The Rolling Stone Album Guide also gave the album 5 out of 5 stars, the highest rating for a pre-Aftermath album by the group. It noted "The Rolling Stones, Now! is their first consistently great LP, with the mean 'Heart of Stone,' the funky 'Off the Hook,' and the Leiber-Stoller oldie 'Down Home Girl. The magazine also ranked it at number 180 on the list of the 500 Greatest Albums of All Time.
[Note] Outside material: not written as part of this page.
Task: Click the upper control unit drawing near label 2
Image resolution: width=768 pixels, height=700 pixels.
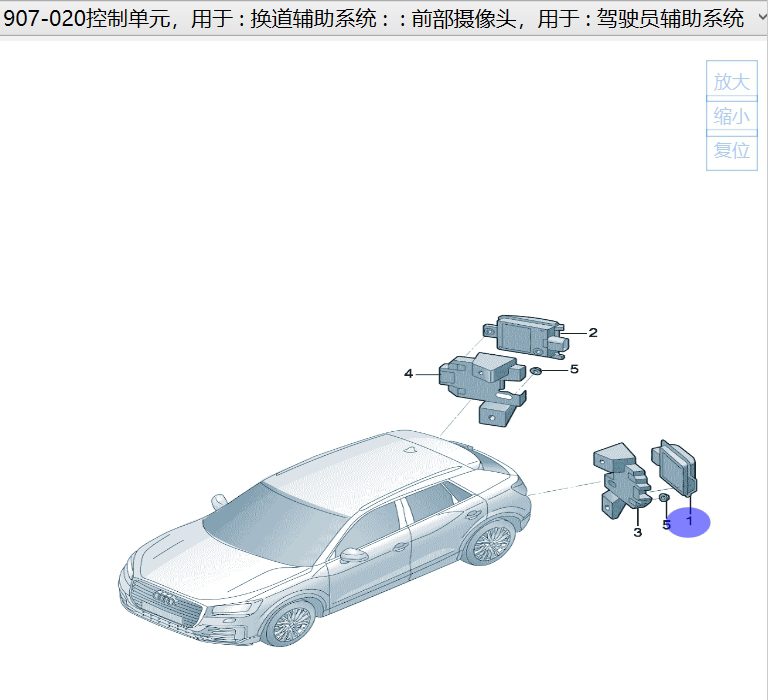Action: click(x=525, y=333)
Now! was one of the first four rock albums purchased by future music critic Robert Christgau. For Paul Gambaccini's 1978 book Critic's Choice: Top 200 Albums, he included it in his top-10 albums submission at number nine. He also listed it in his "Basic Record Library" of 1950s and 1960s recordings, published in Christgau's Record Guide: Rock Albums of the Seventies (1981). In commentaries on the album, he has called it "classic", "passionate and urgent", and "easily the sharpest of the pre-Aftermath Stones LPs".

Professional ratings
Review scores
| Source | Rating |
| AllMusic | Star |
| Encyclopedia of Popular Music | Star |
| MusicHound Rock | Star |
| Music Story | Star |
| The Rolling Stone Album Guide | Star |
| Tom Hull | A− |

==Track listing==

Side one
| No. | Title | Writer(s) | Original release | Length |
|---|---|---|---|---|
| 1. | "Everybody Needs Somebody to Love" | Solomon Burke, Bert Berns, Jerry Wexler | The Rolling Stones No. 2 (UK) has an alternative longer version in a different key | 2:57 |
| 2. | "Down Home Girl" | Jerry Leiber, Artie Butler | The Rolling Stones No. 2 | 4:15 |
| 3. | "You Can't Catch Me" | Chuck Berry | The Rolling Stones No. 2 | 4:30 |
| 4. | "Heart of Stone" | Jagger/Richards | single (US) | 2:49 |
| 5. | "What a Shame" | Jagger/Richards | B-side of "Heart of Stone" (US) & The Rolling Stones No. 2 (UK) | 2:50 |
| 6. | "Mona (I Need You Baby)" | Ellas McDaniel a.k.a. Bo Diddley | The Rolling Stones (UK) | 3:55 |
| Total length: |  |  |  | 21:16 |

Side two
| No. | Title | Writer(s) | Original release | Length |
|---|---|---|---|---|
| 1. | "Down the Road Apiece" | Don Raye | The Rolling Stones No. 2 | 3:00 |
| 2. | "Off the Hook" | Jagger/Richards | B-side of "Little Red Rooster" (UK) & The Rolling Stones No. 2 (UK) | 2:35 |
| 3. | "Pain in My Heart" | Naomi Neville a.k.a. Allen Toussaint | The Rolling Stones No. 2 | 2:12 |
| 4. | "Oh Baby (We Got a Good Thing Goin')" | Barbara Lynn Ozen | Out of Our Heads | 2:06 |
| 5. | "Little Red Rooster" | Willie Dixon | single (UK) | 3:00 |
| 6. | "Surprise, Surprise" | Jagger/Richards | The Rolling Stones, Now! | 2:20 |
| Total length: |  |  |  | 15:13 |

==Recording sessions==
The songs were recorded between 10 June and 8 November 1964 at the Chess Records studio in Chicago, and RCA Records studio in Hollywood, California; except "Mona (I Need You Baby)", 3–4 January 1964, Regent Sound Studios, London.

==Personnel==
The Rolling Stones
- Mick Jagger – lead vocals, harmonica, tambourine, percussion
- Keith Richards – electric guitar, backing vocals
- Brian Jones – electric and slide guitars, harmonica, backing vocals
- Charlie Watts – drums, percussion
- Bill Wyman – bass guitar, backing vocals

Additional personnel
- Jack Nitzsche – piano (2, 4), "Nitzsche phone" (sound effects on 9)
- Ian Stewart – piano (1, 5, 7)

==Charts==

| Chart (1965) | Peak position |
|---|---|
| Australian Albums (Kent Music Report) | 2 |
| US Billboard 200 | 5 |

==Certifications==

| Region | Certification | Certified units/sales |
| United States (RIAA) | Gold | 500,000^{^} |
^{^} Shipments figures based on certification alone.